Along the east arm of the city, roughly following the path of the River Irwell is what I think of as the backside of Manchester. Geographically its the physical edge: the river serving as the boundary marker between Manchester and Salford, but more politically it’s where the industrial city turned its back to its crimes: where it dumped waste upon waste until the river was unlovable. The legacy of that is its impenetrability; the Victorian buildings rearing up on Deansgate are designed to hide any trace of a river. Weaving across the Irwell will lead you to Chapel Street, a street that flickers with hope, and ponders the possibility of one day inheriting the Northern Quarter's cool crown, it's a viable option at least. Visit of an evening and be sure to check out a gig at live venue and art studios: Islington Mill. 

On the Manchester side I like to follow a narrow sort of meander parallel with Deansgate. Cheek by jowl with Spinningfields, the newly opened Manchester House, and The Lowry lies an unassuming part of the city that I'm drawn to. There's the square with no name and its very Berlin sort of civic ordinariness, the Victorian backstreets that branch away from this like unkempt roots (where you can dance late into the night at Liars' Club), the Butter Lane street sign mounted on a wall coincidentally painted the colour of butter, alleyways that deviate from the rigid ruler line of Deansgate (a true Roman road in that respect) and strangely alluring yet brutal concrete walkways in the sky connecting car parks with department stores (and beneath them disused tunnels). It's not exactly a secret but it feels like this side of the city is hurried past. The route I take brings me to Parsonage Gardens where white-hot Arkwright House and Kendals abut the majestic National Building. There are traces of a lost city here: the bottom half of an emerald green centuries-old lamp post hewed to the wall around the garden, and a rare pathway to the river that has no through route - a strange dead end with a great view of Blackfriars Bridge. Cut away from the gardens through a passageway besides the Wetherspoons to see its huge stained glass window then cross over Deansgate and into the Barton Arcade. The first (and only remaining) steel and glass arcade in the city now houses Lunya and Pot Kettle Black (hit the former for a chunk of Murcia Al Vino cheese from the deli, and the latter for a chat and a coffee). 

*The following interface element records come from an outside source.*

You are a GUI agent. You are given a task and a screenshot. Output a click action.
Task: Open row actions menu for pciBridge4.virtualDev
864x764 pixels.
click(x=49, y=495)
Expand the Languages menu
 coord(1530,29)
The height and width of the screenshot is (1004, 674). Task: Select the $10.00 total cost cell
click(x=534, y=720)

Heading over to the Northern Quarter now. On High Street a row of ornate fishermen sculptures cast their nets above the gates to a former fish market, this street carries on past the cat cafe and you hit Porter + Cole, a serene little coffee shop and store with two resident dogs, well worth stopping in for a cake if the bustle of neighbouring food hall Mackie Mayor is too much. 

It hasn't even opened yet but Trove in Ancoats will become a new haunt of mine (having taken two buses to get to their original cafe in Levenshulme many a time), and many new bar and restaurant openings on the cards for this year suggests this will become a real hot spot for dining. Make sure to look out for the Ancoats Peeps whilst you're there - peep holes into former industrial buildings by artist Dan Dubowitz. 

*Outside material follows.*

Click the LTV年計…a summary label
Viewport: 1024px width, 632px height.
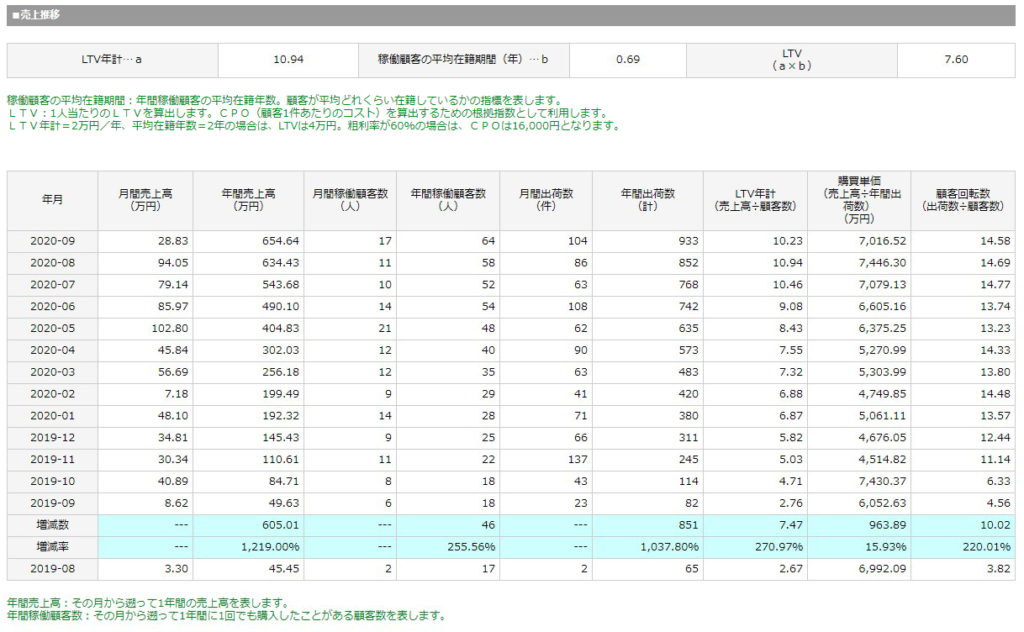coord(112,60)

Behind a seldom opened door on Edge Street a tiled staircase leads up to Majolica Works pottery studio, faced with the kiln and the intimate workshop it feels like trespassing but look around - there’s some beautiful pottery for sale.  From time to time when the sun shines one of the owners has been known to take his piano down the stairs and play it out on the pavement whilst milkshake-sipping patrons in the window of Home Sweet Home look on. The studio is a vital landmark in the city’s story too in that the artists are the founding members of the Northern Quarter Association who, through a series of public artworks in the 90s, in a round-about sort of way, created the Northern Quarter as we know it today - even down to its name. In recent years its hot pink exterior has become a burgeoning Instagram hotspot for tourists with a keen eye for colour.

Peel off to the left towards NOMA and around the Shudehill area for a mix of 60s architecture (the iconic CIS tower) and some old warehouses and pubs. It's just up here where you can take your picnic to Angel Meadow, a rare hill in the flat city and find yourself not too far from a great traditional pub in the Marble Arch. It's fairly isolated but it's worth the walk.